WRITTEN REQUEST >> Render the data below as a JSON list of strings, one string per line and no blank lines, covering only the stretch from the line containing "You are a computer-use agent. Screen dimensions: 1456x820" through the line containing "[x=625, y=591]".

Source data
┄┄┄┄┄┄

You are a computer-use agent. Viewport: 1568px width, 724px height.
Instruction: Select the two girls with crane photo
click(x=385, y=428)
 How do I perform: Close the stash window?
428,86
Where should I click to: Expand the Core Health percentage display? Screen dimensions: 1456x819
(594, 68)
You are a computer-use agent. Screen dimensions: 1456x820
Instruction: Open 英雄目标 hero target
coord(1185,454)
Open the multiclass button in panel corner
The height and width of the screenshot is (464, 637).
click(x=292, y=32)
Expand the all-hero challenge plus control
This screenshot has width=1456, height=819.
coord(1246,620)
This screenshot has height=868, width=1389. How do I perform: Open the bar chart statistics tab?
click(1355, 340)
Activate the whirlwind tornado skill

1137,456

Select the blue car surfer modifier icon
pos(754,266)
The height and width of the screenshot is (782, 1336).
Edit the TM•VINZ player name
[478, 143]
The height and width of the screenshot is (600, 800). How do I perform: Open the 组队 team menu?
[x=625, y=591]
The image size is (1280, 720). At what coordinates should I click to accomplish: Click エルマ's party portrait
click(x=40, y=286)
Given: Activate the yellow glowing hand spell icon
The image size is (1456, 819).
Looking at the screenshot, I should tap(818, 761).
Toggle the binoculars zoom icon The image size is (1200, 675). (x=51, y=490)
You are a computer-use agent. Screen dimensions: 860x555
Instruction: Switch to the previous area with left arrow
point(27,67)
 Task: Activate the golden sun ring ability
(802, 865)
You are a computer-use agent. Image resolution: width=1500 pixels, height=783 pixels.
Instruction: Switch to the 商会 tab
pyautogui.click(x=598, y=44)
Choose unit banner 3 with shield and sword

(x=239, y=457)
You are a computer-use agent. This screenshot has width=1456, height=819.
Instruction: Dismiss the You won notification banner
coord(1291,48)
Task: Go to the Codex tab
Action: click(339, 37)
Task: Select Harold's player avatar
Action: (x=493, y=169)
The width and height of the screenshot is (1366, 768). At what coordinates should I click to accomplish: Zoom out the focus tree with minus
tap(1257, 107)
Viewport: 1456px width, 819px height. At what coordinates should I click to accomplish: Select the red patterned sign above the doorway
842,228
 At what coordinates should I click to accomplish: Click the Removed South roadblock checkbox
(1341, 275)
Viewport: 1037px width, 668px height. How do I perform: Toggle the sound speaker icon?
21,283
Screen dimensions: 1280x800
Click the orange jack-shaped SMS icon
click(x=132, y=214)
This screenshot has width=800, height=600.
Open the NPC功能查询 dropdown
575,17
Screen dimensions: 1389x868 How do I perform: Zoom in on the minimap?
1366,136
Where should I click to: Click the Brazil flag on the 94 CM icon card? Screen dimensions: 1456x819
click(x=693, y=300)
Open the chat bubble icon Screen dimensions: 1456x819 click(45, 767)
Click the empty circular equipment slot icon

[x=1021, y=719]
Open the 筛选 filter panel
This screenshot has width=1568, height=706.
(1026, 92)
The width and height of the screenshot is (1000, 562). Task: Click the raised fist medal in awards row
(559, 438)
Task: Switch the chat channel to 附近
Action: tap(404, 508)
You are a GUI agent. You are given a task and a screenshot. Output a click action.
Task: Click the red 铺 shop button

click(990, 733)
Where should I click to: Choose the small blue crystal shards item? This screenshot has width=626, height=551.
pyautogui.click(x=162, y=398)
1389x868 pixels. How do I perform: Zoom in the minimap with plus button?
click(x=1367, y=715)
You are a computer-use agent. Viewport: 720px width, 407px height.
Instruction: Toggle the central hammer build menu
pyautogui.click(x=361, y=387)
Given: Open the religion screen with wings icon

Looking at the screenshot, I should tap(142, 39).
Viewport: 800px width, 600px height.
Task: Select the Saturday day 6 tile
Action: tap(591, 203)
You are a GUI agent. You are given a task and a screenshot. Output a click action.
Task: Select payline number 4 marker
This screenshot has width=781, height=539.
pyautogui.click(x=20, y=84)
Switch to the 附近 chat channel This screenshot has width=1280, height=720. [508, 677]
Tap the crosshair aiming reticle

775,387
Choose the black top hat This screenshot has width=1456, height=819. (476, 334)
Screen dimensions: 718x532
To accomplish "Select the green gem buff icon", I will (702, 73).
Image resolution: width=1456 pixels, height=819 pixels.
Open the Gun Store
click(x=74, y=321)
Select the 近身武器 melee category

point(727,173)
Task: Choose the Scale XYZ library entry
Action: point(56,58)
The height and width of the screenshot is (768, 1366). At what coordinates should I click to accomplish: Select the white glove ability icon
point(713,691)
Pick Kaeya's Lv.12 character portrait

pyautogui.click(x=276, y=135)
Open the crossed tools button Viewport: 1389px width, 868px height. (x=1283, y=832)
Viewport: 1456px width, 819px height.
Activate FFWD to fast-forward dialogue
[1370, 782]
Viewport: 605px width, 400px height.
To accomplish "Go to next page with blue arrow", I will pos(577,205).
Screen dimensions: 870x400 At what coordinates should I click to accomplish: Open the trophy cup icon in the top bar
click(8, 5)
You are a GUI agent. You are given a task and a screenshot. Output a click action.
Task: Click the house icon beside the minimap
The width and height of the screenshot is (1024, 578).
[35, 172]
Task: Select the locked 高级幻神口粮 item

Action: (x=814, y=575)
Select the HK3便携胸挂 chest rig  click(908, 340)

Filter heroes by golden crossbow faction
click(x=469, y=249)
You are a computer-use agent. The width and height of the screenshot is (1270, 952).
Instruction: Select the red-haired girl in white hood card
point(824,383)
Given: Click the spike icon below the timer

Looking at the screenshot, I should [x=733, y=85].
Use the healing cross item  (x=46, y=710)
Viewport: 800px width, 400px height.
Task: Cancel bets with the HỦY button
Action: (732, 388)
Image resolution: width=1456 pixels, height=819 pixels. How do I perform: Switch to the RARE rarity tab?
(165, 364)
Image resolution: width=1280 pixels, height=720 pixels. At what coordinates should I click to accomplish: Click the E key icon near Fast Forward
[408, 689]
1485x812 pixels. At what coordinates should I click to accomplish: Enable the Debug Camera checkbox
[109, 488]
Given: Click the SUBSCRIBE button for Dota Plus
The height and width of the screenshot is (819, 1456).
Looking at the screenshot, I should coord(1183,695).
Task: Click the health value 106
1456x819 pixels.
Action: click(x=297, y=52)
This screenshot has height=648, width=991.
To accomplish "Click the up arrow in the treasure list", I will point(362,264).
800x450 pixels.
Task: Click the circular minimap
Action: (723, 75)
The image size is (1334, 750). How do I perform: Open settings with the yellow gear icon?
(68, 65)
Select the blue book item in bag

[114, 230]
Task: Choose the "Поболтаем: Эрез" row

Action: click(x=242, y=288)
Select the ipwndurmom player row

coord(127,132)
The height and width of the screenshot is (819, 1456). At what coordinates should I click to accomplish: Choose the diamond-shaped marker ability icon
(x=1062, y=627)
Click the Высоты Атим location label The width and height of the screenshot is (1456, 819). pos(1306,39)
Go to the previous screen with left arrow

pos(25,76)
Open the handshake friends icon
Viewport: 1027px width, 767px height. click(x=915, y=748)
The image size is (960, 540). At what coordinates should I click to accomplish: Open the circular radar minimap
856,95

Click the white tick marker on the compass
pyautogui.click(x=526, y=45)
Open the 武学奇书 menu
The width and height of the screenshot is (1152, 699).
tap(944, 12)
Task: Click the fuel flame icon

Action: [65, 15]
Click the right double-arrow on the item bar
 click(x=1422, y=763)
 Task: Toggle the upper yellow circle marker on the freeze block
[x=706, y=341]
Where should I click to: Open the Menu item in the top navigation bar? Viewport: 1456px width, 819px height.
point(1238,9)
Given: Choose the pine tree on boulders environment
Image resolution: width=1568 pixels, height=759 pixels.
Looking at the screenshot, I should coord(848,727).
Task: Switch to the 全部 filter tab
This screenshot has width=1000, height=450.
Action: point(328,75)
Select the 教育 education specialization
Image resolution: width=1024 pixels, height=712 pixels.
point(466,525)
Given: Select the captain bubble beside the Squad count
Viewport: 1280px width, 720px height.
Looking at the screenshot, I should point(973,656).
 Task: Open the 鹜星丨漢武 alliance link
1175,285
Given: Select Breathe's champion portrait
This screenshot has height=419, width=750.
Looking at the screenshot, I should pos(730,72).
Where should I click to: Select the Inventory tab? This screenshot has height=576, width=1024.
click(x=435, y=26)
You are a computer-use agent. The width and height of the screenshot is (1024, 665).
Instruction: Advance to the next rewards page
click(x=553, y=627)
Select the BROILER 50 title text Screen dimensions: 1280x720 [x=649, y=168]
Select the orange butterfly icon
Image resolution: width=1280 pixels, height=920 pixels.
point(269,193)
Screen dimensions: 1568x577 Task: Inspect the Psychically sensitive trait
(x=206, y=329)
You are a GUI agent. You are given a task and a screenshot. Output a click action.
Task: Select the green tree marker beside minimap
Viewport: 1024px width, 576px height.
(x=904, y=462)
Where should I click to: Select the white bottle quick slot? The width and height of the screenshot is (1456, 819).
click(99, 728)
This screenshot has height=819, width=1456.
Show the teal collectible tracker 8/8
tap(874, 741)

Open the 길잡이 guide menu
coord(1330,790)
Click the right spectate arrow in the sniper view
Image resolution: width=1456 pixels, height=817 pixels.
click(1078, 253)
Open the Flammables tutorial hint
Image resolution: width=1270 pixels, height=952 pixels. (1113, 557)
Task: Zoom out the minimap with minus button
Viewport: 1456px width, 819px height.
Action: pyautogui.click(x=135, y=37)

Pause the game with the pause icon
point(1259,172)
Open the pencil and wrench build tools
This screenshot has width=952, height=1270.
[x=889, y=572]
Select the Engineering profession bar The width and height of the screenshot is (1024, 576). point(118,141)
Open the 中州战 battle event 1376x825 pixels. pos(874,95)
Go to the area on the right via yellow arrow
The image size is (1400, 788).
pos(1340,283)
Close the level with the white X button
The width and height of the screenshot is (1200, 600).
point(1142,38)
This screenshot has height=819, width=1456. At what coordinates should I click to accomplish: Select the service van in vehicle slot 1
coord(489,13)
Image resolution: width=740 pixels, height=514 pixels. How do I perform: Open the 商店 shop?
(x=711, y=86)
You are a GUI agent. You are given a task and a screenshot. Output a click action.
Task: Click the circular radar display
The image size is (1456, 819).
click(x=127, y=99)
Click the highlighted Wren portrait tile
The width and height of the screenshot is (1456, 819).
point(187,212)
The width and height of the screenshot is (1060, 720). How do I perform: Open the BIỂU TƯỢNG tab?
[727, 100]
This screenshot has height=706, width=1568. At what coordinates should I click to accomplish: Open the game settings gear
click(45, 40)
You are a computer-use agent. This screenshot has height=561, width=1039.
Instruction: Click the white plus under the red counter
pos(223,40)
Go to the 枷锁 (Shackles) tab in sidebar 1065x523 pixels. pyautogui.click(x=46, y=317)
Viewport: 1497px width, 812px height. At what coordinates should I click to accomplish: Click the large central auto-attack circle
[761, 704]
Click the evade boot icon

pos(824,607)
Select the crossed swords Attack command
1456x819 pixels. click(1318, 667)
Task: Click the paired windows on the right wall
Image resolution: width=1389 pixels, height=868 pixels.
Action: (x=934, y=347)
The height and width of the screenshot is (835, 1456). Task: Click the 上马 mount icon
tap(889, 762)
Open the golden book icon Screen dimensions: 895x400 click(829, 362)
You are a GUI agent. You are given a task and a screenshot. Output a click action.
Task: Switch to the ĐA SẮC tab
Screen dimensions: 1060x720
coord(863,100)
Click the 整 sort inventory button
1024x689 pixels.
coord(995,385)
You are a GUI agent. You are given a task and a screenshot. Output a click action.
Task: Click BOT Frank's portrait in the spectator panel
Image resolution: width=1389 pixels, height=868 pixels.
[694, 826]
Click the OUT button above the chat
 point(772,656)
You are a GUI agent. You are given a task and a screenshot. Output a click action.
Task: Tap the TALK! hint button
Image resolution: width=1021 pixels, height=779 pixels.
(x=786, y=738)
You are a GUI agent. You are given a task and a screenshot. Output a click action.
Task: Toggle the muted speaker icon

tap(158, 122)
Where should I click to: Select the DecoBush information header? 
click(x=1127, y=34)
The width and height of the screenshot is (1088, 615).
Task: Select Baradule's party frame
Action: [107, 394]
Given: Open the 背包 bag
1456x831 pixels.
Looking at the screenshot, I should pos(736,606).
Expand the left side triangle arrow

┄┄┄┄┄┄

ANSWER TO THE EXERCISE >>
[
  "You are a computer-use agent. Screen dimensions: 1456x820",
  "Instruction: Open 英雄目标 hero target",
  "coord(1185,454)",
  "Open the multiclass button in panel corner",
  "The height and width of the screenshot is (464, 637).",
  "click(x=292, y=32)",
  "Expand the all-hero challenge plus control",
  "This screenshot has width=1456, height=819.",
  "coord(1246,620)",
  "This screenshot has height=868, width=1389. How do I perform: Open the bar chart statistics tab?",
  "click(1355, 340)",
  "Activate the whirlwind tornado skill",
  "1137,456",
  "Select the blue car surfer modifier icon",
  "pos(754,266)",
  "The height and width of the screenshot is (782, 1336).",
  "Edit the TM•VINZ player name",
  "[478, 143]",
  "The height and width of the screenshot is (600, 800). How do I perform: Open the 组队 team menu?",
  "[x=625, y=591]"
]